** Directions **
Please give the lines of the data below as a JSON list of strings, one string per line with blank lines left out, starting at the line that contains "You are a computer-use agent. 1293x622" and ending at the line that contains "Looking at the screenshot, I should click(x=601, y=601).", both included.

** Data for the task **
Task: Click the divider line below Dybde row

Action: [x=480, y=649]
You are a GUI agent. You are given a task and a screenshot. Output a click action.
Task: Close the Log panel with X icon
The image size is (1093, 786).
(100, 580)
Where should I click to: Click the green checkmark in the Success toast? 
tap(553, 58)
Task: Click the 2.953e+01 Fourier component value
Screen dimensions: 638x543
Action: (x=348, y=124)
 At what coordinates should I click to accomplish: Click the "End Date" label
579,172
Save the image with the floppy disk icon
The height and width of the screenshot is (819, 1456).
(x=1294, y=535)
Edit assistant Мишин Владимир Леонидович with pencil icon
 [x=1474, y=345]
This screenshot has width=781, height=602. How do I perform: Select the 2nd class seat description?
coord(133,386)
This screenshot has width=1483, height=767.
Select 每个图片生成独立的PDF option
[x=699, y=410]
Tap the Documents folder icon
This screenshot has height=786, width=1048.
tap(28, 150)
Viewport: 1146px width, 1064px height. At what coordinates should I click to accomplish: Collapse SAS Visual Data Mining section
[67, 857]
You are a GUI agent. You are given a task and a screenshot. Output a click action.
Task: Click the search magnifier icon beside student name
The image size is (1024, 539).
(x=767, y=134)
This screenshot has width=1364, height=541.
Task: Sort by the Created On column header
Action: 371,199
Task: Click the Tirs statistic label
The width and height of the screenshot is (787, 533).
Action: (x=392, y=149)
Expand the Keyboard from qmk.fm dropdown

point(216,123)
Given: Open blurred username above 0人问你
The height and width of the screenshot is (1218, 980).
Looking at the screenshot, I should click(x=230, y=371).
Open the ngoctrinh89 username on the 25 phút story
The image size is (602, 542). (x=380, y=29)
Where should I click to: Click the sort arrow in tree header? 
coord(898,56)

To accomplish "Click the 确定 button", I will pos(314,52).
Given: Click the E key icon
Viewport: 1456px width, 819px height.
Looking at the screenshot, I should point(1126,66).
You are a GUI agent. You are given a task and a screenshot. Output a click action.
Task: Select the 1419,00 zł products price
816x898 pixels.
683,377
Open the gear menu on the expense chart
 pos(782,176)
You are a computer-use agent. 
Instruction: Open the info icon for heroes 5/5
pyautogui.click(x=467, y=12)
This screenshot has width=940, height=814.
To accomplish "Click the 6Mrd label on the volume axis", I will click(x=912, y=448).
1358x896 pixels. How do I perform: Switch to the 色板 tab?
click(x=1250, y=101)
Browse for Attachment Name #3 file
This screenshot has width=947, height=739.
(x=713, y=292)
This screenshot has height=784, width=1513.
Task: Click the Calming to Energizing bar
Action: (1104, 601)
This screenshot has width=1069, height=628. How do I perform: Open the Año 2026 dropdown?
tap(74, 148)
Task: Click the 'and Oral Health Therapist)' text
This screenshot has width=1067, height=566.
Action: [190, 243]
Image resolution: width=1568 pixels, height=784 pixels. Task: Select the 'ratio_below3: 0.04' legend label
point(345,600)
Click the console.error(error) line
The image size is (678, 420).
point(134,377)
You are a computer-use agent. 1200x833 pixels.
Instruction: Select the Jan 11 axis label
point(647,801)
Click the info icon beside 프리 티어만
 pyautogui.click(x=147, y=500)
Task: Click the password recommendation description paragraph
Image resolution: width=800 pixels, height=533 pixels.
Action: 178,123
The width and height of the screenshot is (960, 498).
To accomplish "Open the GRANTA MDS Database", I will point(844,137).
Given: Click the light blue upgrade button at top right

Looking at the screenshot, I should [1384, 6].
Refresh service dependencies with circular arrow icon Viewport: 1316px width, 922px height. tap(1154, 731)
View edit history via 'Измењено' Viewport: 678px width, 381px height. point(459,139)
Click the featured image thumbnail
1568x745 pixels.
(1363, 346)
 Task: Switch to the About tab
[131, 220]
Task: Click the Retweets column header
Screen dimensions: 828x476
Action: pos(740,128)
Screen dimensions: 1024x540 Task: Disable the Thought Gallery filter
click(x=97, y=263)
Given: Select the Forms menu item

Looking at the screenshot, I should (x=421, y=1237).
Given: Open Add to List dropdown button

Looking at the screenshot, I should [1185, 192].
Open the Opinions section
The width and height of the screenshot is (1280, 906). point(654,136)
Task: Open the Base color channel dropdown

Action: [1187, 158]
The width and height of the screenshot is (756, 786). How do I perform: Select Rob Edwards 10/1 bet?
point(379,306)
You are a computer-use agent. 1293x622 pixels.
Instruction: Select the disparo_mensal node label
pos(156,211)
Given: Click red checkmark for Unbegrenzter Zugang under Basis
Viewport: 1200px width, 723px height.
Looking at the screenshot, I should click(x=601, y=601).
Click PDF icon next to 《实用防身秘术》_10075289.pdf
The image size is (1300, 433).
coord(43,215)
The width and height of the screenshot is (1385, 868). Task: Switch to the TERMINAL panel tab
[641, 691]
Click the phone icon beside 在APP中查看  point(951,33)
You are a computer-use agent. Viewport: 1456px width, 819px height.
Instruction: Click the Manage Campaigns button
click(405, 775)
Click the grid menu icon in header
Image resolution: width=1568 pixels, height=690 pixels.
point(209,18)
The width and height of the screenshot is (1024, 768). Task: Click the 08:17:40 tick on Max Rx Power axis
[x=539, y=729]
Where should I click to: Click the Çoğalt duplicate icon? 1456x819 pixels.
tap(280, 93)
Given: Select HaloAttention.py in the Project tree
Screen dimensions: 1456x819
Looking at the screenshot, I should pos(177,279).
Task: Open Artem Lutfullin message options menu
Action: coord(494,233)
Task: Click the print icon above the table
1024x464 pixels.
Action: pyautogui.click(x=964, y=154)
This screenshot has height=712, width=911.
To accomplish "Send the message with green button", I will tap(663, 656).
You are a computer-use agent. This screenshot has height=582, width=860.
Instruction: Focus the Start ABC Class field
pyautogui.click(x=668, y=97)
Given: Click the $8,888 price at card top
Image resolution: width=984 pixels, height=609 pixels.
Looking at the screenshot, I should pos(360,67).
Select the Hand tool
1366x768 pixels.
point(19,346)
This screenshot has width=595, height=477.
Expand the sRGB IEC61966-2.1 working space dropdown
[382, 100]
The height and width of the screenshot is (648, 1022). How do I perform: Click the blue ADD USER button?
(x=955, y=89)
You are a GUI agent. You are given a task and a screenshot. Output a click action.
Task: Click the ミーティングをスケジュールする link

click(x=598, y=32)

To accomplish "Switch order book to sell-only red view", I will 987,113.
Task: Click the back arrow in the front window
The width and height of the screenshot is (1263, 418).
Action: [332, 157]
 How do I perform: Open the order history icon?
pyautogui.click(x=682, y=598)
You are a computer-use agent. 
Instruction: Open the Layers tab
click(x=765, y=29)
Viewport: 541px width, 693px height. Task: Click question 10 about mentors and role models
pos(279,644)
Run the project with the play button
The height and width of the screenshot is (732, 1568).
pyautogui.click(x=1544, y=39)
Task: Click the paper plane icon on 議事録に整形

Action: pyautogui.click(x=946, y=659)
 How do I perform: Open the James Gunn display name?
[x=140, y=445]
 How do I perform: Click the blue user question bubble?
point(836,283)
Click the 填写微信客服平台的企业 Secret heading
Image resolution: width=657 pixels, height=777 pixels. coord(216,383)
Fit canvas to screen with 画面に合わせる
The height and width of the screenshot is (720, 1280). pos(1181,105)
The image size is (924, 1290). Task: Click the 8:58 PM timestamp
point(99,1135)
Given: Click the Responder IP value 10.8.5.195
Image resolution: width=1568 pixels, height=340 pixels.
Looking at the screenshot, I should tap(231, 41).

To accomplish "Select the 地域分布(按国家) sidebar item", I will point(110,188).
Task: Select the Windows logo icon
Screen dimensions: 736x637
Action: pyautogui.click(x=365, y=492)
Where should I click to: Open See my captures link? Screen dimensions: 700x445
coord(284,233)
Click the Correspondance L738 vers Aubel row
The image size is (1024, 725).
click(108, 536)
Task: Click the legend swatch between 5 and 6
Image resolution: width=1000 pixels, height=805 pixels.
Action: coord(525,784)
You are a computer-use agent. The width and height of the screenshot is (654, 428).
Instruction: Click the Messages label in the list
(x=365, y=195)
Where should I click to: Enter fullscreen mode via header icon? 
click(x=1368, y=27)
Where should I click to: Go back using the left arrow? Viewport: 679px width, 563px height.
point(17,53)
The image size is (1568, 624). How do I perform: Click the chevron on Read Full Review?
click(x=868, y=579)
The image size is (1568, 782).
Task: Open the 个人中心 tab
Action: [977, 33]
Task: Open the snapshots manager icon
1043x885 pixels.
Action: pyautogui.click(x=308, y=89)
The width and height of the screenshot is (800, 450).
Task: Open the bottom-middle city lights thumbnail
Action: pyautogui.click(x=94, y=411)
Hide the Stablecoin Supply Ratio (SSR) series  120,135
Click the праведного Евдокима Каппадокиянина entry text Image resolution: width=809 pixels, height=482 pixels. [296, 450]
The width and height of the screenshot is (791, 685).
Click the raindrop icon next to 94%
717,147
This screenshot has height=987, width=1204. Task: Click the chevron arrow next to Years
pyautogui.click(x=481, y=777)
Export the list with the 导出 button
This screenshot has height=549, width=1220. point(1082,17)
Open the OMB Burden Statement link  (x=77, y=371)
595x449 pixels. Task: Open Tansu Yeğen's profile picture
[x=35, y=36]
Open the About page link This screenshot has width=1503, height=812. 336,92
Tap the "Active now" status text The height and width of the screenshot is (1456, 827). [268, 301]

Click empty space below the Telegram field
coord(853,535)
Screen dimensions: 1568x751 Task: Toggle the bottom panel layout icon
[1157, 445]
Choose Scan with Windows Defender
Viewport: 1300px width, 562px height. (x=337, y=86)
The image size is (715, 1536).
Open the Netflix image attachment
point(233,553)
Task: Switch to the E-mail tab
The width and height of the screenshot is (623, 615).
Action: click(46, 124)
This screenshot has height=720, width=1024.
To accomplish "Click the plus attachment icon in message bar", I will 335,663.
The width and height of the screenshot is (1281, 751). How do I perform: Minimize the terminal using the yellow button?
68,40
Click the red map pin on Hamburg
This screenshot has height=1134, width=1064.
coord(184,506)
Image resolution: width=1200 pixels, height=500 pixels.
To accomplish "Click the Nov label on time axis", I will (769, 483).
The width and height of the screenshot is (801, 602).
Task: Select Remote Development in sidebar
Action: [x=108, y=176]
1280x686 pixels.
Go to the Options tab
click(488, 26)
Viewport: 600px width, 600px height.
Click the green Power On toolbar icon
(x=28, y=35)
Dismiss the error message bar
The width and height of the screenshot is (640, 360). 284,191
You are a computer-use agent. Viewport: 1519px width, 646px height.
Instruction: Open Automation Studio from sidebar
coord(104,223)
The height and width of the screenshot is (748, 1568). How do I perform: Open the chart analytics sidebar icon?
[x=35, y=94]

** Response below **
[
  "You are a computer-use agent. 1293x622 pixels.",
  "Instruction: Select the disparo_mensal node label",
  "pos(156,211)",
  "Given: Click red checkmark for Unbegrenzter Zugang under Basis",
  "Viewport: 1200px width, 723px height.",
  "Looking at the screenshot, I should click(x=601, y=601)."
]